Asian Black Spined toad by Bernard Dupont
A stocky, poisonous large toad that is highly adapted to many climates and environments, including brackish water. The Asian black-spined toad (ABST) is widespread throughout south-east Asia, being native to north Pakistan, Singapore and parts of Indonesia. It has now established in the rest of Indonesia, Papua New Guinea, Andaman and Nicobar Islands, East Timor, and Madagascar.
The impacts of ABST are thought to be comparable to the cane toad (Rhinella marina) (Christy & Kirkpatrick 2017a). However, ABST can tolerate a wider range of climates, so it could impact over much of Australia, including high conservation habitats in temperate areas.

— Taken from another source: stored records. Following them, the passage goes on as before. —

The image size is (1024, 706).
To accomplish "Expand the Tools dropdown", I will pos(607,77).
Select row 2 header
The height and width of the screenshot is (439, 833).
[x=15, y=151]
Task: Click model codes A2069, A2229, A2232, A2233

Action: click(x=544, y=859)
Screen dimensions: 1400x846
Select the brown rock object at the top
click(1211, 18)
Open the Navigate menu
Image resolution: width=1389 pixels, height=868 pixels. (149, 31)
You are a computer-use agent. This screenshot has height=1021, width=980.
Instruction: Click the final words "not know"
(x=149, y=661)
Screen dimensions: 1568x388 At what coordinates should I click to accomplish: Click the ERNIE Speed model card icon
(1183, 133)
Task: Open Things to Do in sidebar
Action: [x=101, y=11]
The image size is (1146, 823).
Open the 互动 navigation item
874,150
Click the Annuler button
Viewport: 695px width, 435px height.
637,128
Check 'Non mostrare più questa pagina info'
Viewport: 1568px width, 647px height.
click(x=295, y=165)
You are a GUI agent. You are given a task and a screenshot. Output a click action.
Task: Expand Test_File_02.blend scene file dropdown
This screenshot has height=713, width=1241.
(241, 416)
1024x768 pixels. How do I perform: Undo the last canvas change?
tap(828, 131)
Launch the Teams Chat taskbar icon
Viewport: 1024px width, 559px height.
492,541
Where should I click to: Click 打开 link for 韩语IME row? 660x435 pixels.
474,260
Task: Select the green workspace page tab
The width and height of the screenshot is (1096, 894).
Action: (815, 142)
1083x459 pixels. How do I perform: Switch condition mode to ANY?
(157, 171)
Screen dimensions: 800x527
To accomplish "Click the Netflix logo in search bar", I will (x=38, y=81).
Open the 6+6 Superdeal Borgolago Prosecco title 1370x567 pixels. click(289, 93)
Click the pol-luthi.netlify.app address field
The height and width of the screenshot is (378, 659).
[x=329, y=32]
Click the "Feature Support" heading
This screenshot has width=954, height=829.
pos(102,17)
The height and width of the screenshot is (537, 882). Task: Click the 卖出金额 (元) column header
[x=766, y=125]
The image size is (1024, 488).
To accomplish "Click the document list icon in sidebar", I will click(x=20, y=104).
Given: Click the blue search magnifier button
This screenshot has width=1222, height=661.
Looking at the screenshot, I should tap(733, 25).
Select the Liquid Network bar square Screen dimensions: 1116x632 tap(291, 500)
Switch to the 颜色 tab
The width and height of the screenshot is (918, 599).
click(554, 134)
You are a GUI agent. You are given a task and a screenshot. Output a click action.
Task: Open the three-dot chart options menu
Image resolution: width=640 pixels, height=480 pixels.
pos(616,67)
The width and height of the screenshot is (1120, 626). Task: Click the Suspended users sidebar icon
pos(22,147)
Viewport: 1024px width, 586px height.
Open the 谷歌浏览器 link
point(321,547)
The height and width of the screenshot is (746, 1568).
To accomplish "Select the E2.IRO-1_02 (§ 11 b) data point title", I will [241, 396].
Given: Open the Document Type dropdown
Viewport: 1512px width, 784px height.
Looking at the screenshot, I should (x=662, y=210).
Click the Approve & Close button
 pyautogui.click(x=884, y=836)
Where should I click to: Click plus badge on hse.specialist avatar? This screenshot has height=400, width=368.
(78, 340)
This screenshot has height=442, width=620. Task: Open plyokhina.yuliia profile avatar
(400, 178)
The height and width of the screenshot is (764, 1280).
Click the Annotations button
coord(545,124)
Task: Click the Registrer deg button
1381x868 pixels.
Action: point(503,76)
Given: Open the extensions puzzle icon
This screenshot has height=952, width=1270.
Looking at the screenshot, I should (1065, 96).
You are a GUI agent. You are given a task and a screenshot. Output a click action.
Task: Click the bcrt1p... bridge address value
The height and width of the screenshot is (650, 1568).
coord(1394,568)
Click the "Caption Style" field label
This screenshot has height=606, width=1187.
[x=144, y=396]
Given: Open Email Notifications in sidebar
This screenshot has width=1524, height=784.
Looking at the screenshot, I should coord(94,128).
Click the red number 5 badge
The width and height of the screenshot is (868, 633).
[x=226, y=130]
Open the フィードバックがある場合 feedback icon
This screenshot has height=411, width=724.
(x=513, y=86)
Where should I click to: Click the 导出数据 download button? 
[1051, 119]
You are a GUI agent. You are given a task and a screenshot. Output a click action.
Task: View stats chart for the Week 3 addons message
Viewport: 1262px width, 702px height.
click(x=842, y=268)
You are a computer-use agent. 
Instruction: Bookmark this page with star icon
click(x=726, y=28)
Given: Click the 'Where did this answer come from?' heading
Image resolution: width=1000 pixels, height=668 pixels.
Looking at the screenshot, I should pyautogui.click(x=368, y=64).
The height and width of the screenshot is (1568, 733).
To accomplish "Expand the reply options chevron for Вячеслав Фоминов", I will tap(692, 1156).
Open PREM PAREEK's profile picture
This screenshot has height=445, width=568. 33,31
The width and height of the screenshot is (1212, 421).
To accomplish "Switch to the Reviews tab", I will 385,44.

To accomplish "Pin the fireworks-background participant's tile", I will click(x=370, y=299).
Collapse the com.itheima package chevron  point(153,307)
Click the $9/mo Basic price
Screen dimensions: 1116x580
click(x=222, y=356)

ABST could significantly reduce Australian biodiversity by outcompeting and displacing native species, and transmitting diseases. It outcompetes native amphibians by feeding on a wide range of native insects, and also feeds on the eggs and juveniles of other amphibians. It has glands that secrete toxins that can poison native species that predate on it, such as quolls. The parasites and diseases that this toad carries, could further reduce populations of native species (Rahman et al. 2008). Chytrid is present in Australia; however, it is thought that ABST could increase the risk of chytrid infections in frogs (Christy & Kirkpatrick 2017a). In terms of social impacts, this poisonous toad would be a nuisance to and cause harm to people and pets (USFWS 2018d), and their presence would be damaging to important iconic, cultural and heritage regions, for example Kakadu National Park.
ABST has entered Australia on a number of occasions, but has been eradicated each time. This species has been an accidental stowaway in luggage, ships, machinery, and shipping containers from south-east Asia (Tingley et al. 2017; NSW DPI 2018a; DPIRD 2017). This species looks like other toad species when juvenile and have varied colourations as an adult, so it could be difficult to detect in the wild.